Imagens de CCTV divulgadas pela polícia mostraram uma multidão cercando o carro e atirando pedras nele quando ele saiu da estrada e atingiu uma barreira de pedra e um espectador.

A polícia disse que dois passageiros ficaram feridos.

O dia começou com a polícia anunciando que os judeus seriam proibidos de visitar o local sagrado no Dia de Jerusalém, que é marcado por um desfile de bandeiras pela Cidade Velha, que é amplamente percebido pelos palestinos como uma exibição provocativa na cidade contestada.


Israelenses agitam bandeiras nacionais durante uma marcha do Dia de Jerusalém em Jerusalém (Ariel Schalit / AP)

Mas quando o desfile estava prestes a começar, a polícia disse que estava alterando a rota por instrução de líderes políticos.

Vários milhares de pessoas, muitas delas de assentamentos judeus na Cisjordânia, estavam participando.

Na guerra de 1967 em que Israel conquistou Jerusalém Oriental, também conquistou a Cisjordânia e a Faixa de Gaza.

Posteriormente, anexou Jerusalém oriental e considera a cidade inteira como sua capital.

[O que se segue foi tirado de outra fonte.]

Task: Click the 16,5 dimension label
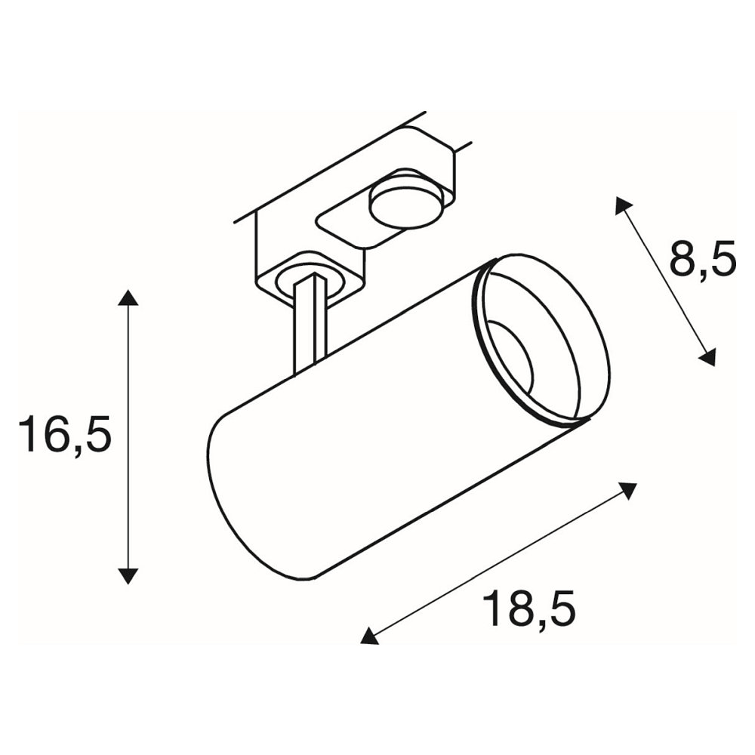(64, 435)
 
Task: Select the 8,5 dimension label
(702, 259)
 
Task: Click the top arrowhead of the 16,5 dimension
(128, 297)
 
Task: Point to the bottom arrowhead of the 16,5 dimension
(128, 576)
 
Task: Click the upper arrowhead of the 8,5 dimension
(624, 205)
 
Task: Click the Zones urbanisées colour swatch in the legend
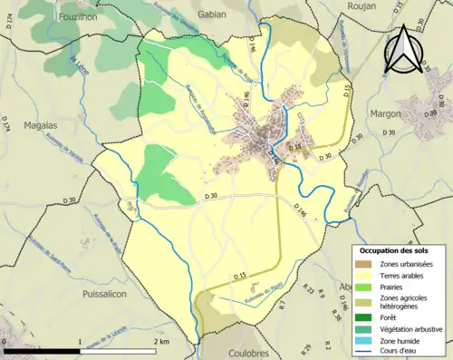point(367,264)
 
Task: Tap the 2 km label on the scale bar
point(159,341)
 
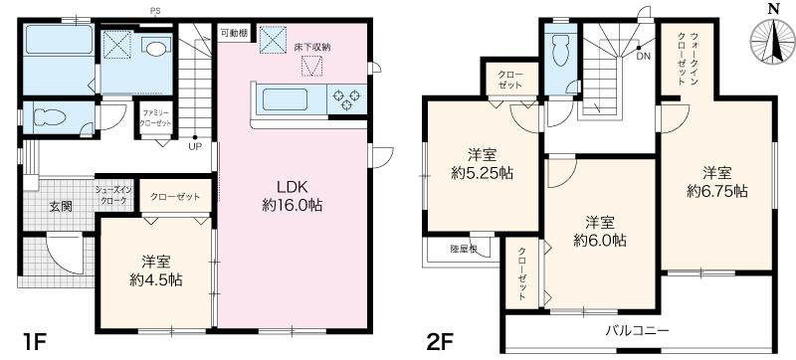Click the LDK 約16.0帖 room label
(296, 196)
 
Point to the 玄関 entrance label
(62, 207)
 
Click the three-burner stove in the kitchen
(350, 98)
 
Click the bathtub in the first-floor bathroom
(58, 43)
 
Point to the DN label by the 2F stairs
(645, 57)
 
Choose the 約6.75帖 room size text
(716, 189)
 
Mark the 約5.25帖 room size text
(483, 172)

Os palestinos buscam todas as três áreas para um futuro estado, com Jerusalém Oriental como sua capital.

A recente rodada de violência começou quando Israel bloqueou um local popular onde os muçulmanos tradicionalmente se reúnem todas as noites durante o Ramadã, no final do jejum de um dia inteiro.

Posteriormente, Israel removeu as restrições, mas os confrontos recomeçaram rapidamente em meio às tensões sobre o despejo planejado de palestinos do xeque Jarrah.

A Suprema Corte de Israel adiou uma decisão importante na segunda-feira que poderia ter forçado dezenas de palestinos a deixar suas casas, citando as “circunstâncias”.